On March 5, 2026, Honor CEO Li Jian used the main stage at MWC Barcelona to present the company’s “Augmented Human Intelligence” (AHI) vision and debut its Robot Phone. The device integrates an embodied robotic arm, multimodal AI agent and flagship imaging system, pitched as a new class of human‑centric AI terminal.
This article aggregates reporting from 3 news sources. The TL;DR is AI-generated from original reporting. Race to AGI's analysis provides editorial context on implications for AGI development.
Honor’s Robot Phone is less about matching frontier model capability and more about reimagining the endpoint for AI. By putting a four‑degree‑of‑freedom robotic arm, multimodal perception and an on‑device agent into a mass‑market phone form factor, Honor is betting that “AI terminals” become as important as cloud models in the value chain. The AHI framing—personal intelligence on device, global intelligence in the cloud, and edge intelligence in physical robots—echoes how many labs now think about agentic systems.

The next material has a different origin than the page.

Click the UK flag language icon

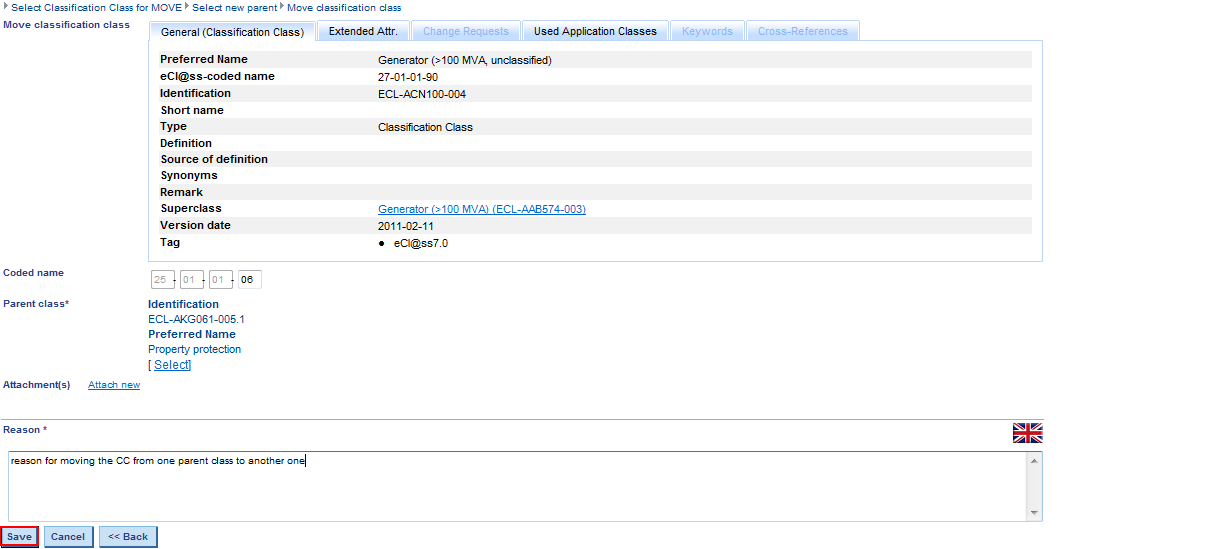(1027, 433)
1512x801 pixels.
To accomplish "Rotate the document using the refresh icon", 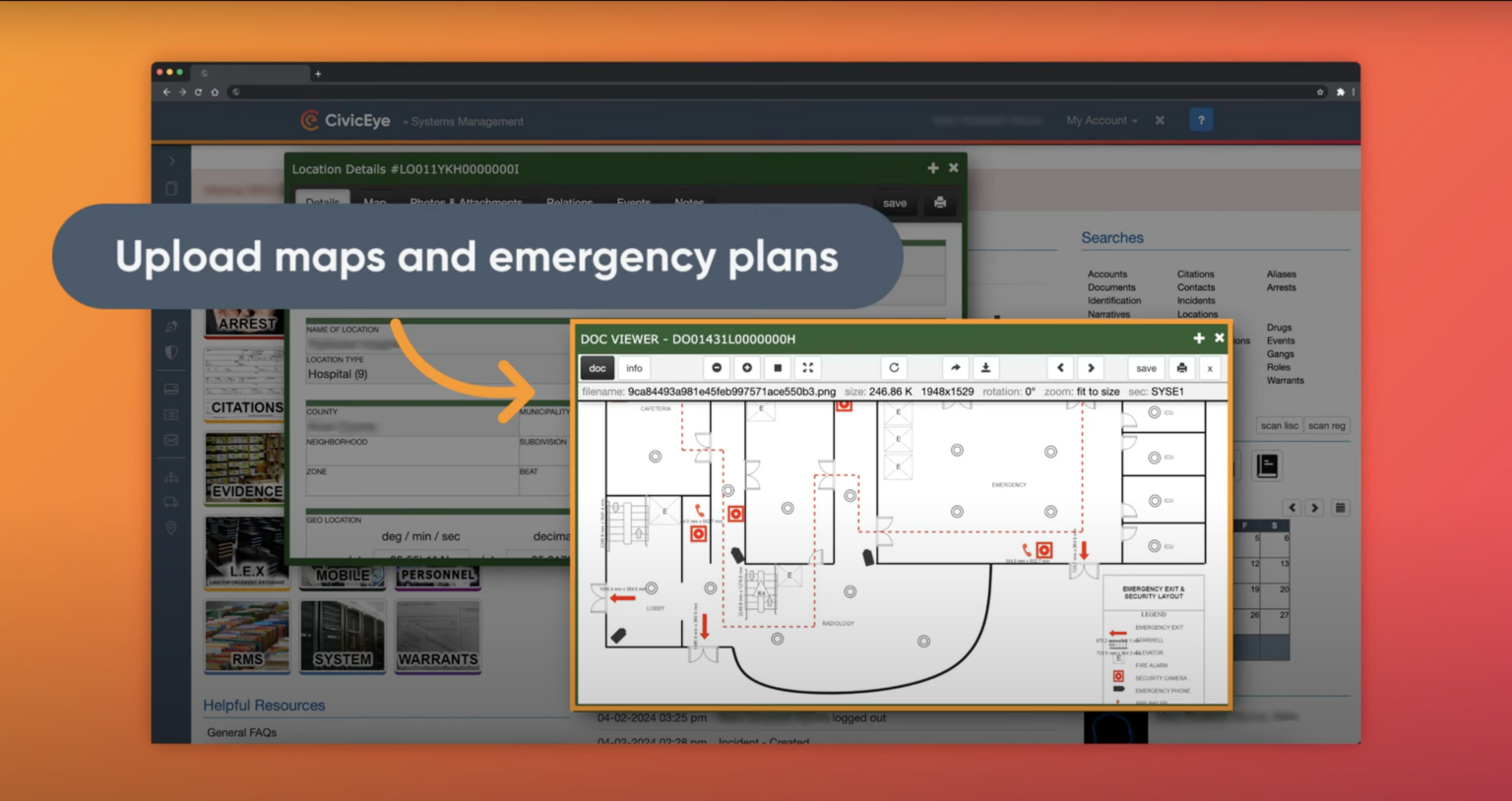I will point(894,367).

For the race to AGI, this matters because it shows a major Chinese consumer brand designing hardware around embodied, agentic AI rather than just adding a chatbot button. If Robot Phone and its successors gain traction, they create a large installed base of mobile embodied agents with cameras and actuators, which in turn generates rich interaction data and real‑world feedback loops. That data is extremely valuable for training robust, tool‑using, real‑world‑aware models.
Honor’s move also intensifies competition with Samsung, Apple and Chinese peers to define what an “AI‑native” phone looks like. While it doesn’t move the fundamental capabilities frontier by itself, it helps pull those capabilities into everyday devices and pushes other OEMs to accelerate their own embodied and multimodal roadmaps.